WORK INSTRUCTION
The answer is every line in the data below that contains the word "text".

====== MATERIAL PROVIDED

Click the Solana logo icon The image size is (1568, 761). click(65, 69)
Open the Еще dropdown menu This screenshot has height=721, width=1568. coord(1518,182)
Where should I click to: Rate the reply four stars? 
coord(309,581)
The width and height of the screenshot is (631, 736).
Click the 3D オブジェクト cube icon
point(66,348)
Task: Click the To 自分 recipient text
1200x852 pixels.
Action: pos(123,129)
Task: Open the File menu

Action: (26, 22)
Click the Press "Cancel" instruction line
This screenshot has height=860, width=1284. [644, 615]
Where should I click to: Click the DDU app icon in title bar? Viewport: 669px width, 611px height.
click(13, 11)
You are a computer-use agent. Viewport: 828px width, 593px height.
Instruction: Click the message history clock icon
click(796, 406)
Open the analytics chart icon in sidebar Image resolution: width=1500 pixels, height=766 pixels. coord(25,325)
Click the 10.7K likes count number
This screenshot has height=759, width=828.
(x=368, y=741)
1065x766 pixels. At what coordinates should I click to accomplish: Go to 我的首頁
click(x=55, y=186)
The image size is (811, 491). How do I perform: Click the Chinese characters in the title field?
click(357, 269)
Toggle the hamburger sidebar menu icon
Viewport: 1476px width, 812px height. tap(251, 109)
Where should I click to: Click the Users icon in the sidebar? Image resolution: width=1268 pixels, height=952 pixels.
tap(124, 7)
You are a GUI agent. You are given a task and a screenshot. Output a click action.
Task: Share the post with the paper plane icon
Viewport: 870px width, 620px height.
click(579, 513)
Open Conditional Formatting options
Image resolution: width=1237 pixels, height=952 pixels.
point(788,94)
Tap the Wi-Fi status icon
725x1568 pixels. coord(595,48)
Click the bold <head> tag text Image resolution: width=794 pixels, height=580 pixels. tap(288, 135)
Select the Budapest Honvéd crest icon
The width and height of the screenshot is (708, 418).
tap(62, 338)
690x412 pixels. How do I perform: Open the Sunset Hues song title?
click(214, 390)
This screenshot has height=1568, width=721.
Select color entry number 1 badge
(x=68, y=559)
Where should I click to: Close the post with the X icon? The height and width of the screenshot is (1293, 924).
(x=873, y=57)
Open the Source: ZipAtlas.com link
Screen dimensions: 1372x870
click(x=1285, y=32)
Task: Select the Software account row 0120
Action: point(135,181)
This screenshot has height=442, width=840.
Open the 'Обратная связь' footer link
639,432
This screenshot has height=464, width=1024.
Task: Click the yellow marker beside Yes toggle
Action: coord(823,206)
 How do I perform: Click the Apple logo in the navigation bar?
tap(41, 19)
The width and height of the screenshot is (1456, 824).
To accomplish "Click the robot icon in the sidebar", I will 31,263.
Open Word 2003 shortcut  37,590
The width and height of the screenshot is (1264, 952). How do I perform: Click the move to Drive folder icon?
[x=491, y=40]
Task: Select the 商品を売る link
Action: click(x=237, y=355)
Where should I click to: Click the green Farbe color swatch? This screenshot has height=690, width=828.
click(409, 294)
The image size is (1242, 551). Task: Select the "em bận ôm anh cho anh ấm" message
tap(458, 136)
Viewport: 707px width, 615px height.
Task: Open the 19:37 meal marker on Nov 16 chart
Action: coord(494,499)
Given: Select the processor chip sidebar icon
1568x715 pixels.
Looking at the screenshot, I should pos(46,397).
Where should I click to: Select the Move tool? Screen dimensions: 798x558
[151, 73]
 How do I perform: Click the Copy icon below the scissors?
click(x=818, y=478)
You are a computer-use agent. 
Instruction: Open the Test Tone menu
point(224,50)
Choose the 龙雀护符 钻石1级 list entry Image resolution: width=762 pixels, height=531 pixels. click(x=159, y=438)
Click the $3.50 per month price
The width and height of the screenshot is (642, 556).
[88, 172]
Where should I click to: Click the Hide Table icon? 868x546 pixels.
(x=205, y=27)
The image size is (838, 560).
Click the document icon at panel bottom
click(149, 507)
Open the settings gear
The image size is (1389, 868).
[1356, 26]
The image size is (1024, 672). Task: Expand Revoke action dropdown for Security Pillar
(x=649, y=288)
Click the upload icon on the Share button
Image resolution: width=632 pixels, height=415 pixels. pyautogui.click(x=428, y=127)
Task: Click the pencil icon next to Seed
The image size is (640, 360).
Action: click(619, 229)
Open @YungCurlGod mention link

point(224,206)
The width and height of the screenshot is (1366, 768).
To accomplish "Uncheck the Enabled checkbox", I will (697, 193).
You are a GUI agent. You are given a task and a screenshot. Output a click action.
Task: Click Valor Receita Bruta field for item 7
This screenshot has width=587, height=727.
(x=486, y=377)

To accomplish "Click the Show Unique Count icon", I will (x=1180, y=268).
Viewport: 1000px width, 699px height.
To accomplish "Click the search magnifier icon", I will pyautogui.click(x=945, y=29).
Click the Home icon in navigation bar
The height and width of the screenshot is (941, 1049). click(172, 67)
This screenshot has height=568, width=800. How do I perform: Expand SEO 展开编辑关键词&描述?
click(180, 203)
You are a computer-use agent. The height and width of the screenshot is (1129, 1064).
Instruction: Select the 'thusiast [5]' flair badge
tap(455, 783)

============

RESPONSE AREA
Task: Click the To 自分 recipient text
Click the bold <head> tag text Image resolution: width=794 pixels, height=580 pixels. tap(288, 135)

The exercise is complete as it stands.